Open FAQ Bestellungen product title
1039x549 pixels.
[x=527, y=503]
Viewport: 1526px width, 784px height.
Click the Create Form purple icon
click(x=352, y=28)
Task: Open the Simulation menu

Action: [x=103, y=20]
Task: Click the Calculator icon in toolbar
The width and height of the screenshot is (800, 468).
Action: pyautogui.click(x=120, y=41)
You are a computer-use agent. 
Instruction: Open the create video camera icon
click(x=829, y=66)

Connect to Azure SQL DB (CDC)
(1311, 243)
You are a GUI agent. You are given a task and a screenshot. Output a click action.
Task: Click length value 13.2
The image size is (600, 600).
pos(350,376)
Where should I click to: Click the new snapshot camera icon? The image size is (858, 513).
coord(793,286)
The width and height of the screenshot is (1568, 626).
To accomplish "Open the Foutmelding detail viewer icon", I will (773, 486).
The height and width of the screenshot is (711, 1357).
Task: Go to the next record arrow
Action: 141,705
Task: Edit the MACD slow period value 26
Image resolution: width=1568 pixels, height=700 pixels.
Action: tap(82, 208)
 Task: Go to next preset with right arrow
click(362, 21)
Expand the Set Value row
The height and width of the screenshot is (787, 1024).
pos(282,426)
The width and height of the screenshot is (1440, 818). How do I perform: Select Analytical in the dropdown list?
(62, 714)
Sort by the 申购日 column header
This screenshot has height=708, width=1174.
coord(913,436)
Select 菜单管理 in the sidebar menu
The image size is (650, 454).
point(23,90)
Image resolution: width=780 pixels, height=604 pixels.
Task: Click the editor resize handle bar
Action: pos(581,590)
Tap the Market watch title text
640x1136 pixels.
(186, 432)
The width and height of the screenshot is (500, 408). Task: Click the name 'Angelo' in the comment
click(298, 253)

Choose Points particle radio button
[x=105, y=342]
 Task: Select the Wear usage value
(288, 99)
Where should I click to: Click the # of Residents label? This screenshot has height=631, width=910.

◆ **Aim**
Quote the data above verbatim, every line in its original order from first to last.

◆ **Solution for this exercise**
Open FAQ Bestellungen product title
1039x549 pixels.
[x=527, y=503]
Viewport: 1526px width, 784px height.
Click the Create Form purple icon
click(x=352, y=28)
Task: Open the Simulation menu

Action: [x=103, y=20]
Task: Click the Calculator icon in toolbar
The width and height of the screenshot is (800, 468).
Action: pyautogui.click(x=120, y=41)
You are a computer-use agent. 
Instruction: Open the create video camera icon
click(x=829, y=66)

Connect to Azure SQL DB (CDC)
(1311, 243)
You are a GUI agent. You are given a task and a screenshot. Output a click action.
Task: Click length value 13.2
The image size is (600, 600).
pos(350,376)
Where should I click to: Click the new snapshot camera icon? The image size is (858, 513).
coord(793,286)
The width and height of the screenshot is (1568, 626).
To accomplish "Open the Foutmelding detail viewer icon", I will (773, 486).
The height and width of the screenshot is (711, 1357).
Task: Go to the next record arrow
Action: 141,705
Task: Edit the MACD slow period value 26
Image resolution: width=1568 pixels, height=700 pixels.
Action: tap(82, 208)
 Task: Go to next preset with right arrow
click(362, 21)
Expand the Set Value row
The height and width of the screenshot is (787, 1024).
pos(282,426)
The width and height of the screenshot is (1440, 818). How do I perform: Select Analytical in the dropdown list?
(62, 714)
Sort by the 申购日 column header
This screenshot has height=708, width=1174.
coord(913,436)
Select 菜单管理 in the sidebar menu
The image size is (650, 454).
point(23,90)
Image resolution: width=780 pixels, height=604 pixels.
Task: Click the editor resize handle bar
Action: pos(581,590)
Tap the Market watch title text
640x1136 pixels.
(186, 432)
The width and height of the screenshot is (500, 408). Task: Click the name 'Angelo' in the comment
click(298, 253)

Choose Points particle radio button
[x=105, y=342]
 Task: Select the Wear usage value
(288, 99)
Where should I click to: Click the # of Residents label? This screenshot has height=631, width=910.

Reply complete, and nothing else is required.